• [Problem description] Nothing but the lines from the one containing "Open the Donate menu" through the one containing "The width and height of the screenshot is (1778, 984).", both included, should be given again, each exactly as written below.

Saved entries
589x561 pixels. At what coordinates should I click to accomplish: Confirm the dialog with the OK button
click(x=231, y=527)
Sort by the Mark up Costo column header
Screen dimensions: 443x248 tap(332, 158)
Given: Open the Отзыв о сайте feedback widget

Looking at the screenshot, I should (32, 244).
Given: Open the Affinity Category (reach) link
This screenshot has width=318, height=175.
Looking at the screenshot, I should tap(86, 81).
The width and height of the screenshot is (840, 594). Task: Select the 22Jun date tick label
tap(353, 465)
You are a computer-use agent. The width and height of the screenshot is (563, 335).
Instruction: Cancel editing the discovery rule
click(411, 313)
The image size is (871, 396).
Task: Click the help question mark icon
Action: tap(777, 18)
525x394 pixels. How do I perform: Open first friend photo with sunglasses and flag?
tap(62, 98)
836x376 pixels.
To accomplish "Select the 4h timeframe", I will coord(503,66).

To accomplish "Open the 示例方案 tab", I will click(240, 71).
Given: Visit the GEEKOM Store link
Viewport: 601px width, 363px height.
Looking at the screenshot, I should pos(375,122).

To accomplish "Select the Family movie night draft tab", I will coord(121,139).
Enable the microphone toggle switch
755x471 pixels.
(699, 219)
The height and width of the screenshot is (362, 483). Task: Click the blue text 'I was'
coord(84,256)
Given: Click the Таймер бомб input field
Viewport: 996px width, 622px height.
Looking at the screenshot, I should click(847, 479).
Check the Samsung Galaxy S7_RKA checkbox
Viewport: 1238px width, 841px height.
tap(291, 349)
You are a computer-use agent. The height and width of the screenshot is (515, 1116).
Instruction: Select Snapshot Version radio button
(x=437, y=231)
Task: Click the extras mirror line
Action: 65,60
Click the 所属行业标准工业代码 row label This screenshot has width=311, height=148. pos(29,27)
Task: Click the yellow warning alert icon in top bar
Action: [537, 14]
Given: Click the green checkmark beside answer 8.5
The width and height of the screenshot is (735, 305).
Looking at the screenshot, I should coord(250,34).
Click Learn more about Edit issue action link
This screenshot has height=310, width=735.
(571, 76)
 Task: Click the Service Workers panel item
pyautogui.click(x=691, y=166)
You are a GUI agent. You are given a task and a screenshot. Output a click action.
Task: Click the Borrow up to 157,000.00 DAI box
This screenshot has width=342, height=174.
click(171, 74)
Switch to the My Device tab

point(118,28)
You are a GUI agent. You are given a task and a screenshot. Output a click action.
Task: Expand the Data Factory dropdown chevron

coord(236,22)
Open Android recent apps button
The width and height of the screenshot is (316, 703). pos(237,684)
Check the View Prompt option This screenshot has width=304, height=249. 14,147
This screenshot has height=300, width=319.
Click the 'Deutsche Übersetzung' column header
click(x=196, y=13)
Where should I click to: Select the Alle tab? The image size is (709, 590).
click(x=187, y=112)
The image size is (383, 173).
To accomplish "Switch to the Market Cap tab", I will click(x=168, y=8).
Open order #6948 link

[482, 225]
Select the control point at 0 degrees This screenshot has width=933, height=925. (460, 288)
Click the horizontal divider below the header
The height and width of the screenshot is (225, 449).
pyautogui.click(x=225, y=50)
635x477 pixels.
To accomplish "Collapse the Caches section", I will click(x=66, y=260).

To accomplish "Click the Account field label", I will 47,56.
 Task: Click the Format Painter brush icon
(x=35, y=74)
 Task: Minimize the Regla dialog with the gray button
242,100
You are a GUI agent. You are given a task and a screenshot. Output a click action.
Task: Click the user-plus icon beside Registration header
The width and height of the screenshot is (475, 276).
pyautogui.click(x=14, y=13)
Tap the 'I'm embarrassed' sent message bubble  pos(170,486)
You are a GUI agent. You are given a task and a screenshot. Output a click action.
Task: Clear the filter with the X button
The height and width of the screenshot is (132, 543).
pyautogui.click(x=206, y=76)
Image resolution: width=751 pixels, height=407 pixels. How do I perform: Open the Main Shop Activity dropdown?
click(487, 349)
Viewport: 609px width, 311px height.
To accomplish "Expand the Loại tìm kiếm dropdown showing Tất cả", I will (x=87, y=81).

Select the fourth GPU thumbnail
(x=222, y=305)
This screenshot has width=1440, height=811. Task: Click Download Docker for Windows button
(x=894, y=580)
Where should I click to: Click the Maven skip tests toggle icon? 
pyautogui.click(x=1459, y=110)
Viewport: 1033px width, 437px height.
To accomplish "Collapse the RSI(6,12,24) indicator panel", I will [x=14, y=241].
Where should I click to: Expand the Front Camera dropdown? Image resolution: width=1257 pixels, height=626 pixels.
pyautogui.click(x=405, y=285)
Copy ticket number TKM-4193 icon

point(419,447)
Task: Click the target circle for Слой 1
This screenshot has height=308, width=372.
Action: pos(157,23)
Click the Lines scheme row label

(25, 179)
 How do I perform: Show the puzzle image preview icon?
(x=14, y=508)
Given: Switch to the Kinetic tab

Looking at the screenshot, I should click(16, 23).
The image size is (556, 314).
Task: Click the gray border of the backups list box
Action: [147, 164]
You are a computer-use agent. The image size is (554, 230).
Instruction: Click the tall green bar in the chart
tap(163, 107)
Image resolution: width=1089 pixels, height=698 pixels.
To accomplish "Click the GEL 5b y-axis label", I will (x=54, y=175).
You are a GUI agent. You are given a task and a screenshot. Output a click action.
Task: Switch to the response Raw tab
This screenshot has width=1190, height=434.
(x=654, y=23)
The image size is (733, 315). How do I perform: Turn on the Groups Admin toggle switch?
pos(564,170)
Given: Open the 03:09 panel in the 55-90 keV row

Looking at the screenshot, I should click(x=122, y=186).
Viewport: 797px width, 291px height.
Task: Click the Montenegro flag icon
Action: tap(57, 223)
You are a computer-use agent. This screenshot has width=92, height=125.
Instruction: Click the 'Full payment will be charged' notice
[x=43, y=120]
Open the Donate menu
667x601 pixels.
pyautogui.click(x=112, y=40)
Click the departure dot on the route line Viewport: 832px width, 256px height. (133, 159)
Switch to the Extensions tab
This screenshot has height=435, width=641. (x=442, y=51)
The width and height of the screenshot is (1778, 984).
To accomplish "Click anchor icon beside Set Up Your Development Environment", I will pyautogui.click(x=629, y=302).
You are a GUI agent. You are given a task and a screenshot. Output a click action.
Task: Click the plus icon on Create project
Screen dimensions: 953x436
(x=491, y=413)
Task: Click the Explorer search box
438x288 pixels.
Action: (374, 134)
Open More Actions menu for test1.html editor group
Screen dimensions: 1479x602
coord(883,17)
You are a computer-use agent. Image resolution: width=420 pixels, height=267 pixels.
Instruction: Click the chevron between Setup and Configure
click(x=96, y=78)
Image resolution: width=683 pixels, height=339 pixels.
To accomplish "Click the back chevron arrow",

• [Written solution]
Open the Donate menu
667x601 pixels.
pyautogui.click(x=112, y=40)
Click the departure dot on the route line Viewport: 832px width, 256px height. (133, 159)
Switch to the Extensions tab
This screenshot has height=435, width=641. (x=442, y=51)
The width and height of the screenshot is (1778, 984).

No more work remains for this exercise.